Type Encoding Rules

← Codec Overview | API | Type Rules | Examples | RLP Comparison


Overview

This document specifies the exact encoding and decoding rules for each supported type in the Sigilaris byte codec. These rules serve as the technical specification for the codec implementation.

Key Principles:

Primitive Types

Unit

Encoding Rule:

Unit → empty byte sequence (ByteVector.empty)

Decoding Rule:

Consumes no bytes, returns Unit and original byte sequence as remainder

Examples:

import org.sigilaris.core.codec.byte.*
import scodec.bits.ByteVector

val unitEncoded = ByteEncoder[Unit].encode(())
// Result: ByteVector(empty)

val unitDecoded = ByteDecoder[Unit].decode(ByteVector(0x01, 0x02))
// Result: Right(DecodeResult((), ByteVector(0x01, 0x02)))

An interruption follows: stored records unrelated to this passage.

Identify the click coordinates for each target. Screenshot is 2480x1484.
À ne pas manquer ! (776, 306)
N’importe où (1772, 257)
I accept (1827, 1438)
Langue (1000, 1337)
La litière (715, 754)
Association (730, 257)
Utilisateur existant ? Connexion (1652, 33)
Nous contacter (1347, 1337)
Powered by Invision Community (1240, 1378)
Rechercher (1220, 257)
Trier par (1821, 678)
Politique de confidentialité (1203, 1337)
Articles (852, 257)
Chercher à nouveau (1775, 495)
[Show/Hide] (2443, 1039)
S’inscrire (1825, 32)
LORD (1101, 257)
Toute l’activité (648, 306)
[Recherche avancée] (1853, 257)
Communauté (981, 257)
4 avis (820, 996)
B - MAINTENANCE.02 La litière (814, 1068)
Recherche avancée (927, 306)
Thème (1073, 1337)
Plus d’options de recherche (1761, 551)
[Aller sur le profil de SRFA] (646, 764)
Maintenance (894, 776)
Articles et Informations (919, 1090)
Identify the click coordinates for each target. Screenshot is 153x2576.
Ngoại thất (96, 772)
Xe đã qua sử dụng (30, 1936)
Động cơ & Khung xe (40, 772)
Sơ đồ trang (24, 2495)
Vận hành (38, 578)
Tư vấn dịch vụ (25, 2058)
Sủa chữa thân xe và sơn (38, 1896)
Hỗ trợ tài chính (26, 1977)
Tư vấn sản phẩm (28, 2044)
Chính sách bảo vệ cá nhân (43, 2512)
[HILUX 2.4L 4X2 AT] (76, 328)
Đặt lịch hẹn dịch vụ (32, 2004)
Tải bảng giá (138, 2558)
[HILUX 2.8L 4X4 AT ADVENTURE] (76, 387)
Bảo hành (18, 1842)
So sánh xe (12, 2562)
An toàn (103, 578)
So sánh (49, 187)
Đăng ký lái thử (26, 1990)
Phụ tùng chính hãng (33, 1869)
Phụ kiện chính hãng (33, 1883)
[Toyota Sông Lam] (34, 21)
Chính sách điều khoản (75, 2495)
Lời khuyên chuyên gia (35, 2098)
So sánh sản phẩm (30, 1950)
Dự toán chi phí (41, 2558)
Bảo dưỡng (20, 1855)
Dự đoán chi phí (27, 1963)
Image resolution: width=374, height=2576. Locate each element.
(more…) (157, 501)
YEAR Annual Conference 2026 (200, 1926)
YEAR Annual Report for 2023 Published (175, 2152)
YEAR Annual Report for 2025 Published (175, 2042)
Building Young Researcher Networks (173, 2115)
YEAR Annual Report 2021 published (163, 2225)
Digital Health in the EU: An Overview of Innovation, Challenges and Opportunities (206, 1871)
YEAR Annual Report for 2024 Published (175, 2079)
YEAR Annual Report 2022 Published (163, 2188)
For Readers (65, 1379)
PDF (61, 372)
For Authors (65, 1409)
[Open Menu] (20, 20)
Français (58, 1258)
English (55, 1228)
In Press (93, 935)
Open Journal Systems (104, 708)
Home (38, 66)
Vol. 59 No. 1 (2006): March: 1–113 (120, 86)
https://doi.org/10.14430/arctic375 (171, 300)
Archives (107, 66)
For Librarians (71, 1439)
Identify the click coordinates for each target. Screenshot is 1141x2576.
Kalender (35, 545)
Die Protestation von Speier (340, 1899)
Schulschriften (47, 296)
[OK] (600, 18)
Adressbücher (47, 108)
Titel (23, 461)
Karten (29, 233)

Use Case: Unit is useful as a marker or flag in product types where a field's presence is significant but it carries no data.

Byte

Encoding Rule:

Byte → single byte

Decoding Rule:

Read 1 byte, return as Byte with remainder

Examples:

val b: Byte = 0x42
val byteEncoded = ByteEncoder[Byte].encode(b)
// Result: ByteVector(0x42)

val byteDecoded = ByteDecoder[Byte].decode(byteEncoded)
// Result: Right(DecodeResult(0x42, ByteVector(empty)))

Long

Encoding Rule:

Long → 8-byte big-endian representation

Decoding Rule:

Read 8 bytes, interpret as big-endian Long

Examples:

val n: Long = 42L
val longEncoded = ByteEncoder[Long].encode(n)
// Result: ByteVector(0x00, 0x00, 0x00, 0x00, 0x00, 0x00, 0x00, 0x2a)

val longDecoded = ByteDecoder[Long].decode(longEncoded)
// Result: Right(DecodeResult(42L, ByteVector(empty)))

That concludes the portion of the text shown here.